Downregulation of survivin by RNAi inhibits growth of human gastric carcinoma cells.

AIM

To investigate the inhibitory effect of a specific small survivin interfering RNA (siRNA) on cell proliferation and the expression of survivin in human gastric carcinoma cell line SGC-7901.

METHODS

To knockdown survivin expression, a small interfering RNA targeting against survivin was synthesized and transfected into SGC-7901 cells with lipofectamine 2000. The downregulation of survivin expression at both mRNA and protein levels were detected by reverse transcription-polymerase chain reaction (RT-PCR) and Western blot analysis.
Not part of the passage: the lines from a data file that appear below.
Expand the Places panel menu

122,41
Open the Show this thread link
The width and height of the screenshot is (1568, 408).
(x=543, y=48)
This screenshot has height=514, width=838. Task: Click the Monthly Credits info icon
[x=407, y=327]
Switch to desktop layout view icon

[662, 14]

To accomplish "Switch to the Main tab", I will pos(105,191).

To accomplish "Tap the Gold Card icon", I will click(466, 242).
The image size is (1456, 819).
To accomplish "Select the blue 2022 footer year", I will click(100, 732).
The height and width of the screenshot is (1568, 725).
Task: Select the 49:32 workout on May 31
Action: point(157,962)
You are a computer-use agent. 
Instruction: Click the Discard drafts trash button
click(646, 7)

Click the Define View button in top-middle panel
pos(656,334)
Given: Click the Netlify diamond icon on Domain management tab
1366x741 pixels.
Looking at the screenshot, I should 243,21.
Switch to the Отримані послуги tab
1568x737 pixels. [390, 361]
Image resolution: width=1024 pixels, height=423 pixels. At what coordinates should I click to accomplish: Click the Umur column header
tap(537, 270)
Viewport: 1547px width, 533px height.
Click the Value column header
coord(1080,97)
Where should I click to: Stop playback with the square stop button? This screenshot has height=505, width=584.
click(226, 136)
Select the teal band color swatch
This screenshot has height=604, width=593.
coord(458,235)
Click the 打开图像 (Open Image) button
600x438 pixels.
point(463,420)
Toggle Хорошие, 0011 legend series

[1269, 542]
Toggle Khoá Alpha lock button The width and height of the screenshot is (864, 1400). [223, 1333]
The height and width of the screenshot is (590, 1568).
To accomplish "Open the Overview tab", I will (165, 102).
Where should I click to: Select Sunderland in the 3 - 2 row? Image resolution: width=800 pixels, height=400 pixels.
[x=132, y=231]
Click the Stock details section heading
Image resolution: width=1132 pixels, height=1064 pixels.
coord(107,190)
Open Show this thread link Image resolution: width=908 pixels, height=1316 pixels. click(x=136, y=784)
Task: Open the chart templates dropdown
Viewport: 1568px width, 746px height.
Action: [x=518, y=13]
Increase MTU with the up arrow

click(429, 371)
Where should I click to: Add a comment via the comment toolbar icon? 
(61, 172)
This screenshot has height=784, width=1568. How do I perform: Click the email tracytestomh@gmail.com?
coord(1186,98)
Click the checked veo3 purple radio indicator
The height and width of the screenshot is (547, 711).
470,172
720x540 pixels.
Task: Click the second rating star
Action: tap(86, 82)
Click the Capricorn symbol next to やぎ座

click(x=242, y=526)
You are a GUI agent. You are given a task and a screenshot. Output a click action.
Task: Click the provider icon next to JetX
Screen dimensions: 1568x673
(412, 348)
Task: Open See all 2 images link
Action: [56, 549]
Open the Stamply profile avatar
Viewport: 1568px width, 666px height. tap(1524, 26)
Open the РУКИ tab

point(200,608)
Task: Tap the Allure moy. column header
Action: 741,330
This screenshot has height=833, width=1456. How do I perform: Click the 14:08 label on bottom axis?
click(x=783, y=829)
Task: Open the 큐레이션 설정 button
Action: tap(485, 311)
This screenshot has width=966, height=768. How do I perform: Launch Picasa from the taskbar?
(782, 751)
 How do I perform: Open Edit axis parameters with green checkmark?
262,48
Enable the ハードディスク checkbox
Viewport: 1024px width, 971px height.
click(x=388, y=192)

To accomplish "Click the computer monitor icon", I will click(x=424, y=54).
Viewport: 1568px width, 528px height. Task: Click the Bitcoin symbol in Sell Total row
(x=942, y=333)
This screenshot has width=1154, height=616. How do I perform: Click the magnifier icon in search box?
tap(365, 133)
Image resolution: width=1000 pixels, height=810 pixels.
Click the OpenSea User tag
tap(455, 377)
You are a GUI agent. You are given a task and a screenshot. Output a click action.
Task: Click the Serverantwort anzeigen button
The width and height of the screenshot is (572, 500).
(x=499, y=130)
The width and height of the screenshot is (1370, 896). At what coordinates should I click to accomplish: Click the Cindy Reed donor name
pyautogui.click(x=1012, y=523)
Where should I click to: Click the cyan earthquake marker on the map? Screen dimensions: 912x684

Cell proliferation inhibition rates were determined by methyl thiazolyl tetrazolium (MTT) assay. The effect of survivin siRNA on cell cycle distribution and cell apoptosis was determined by flow cytometry (FCM).

RESULTS

RNA interference could efficiently suppress the survivin expression in SGC-7901 cells. At 48 h after transfection, the expression inhibition rate was 44.52% at mRNA level detected by RT-PCR and 40.17% at protein level by Western blot analysis. Downregulation of survivin resulted in significant inhibition of tumor cell growth in vitro. The cell proliferation inhibition rates at 24, 48 and 72 h after survivin siRNA and non-silencing siRNA transfection, were 34.06%, 47.61% and 40.36%, respectively. The apoptosis rate was 3.56% and the number of cells was increased in G(0)/G(1) phase from 38.2% to 88.6%, and decreased in S and G(2)/M phase at 48 h after transfection.

CONCLUSION

Downregulation of survivin results in significant inhibition of tumor growth in vitro. The inhibition of survivin expression can induce apoptosis of SGC-7901 cells. The use of survivin siRNA deserves further investigation as a novel approach to cancer therapy.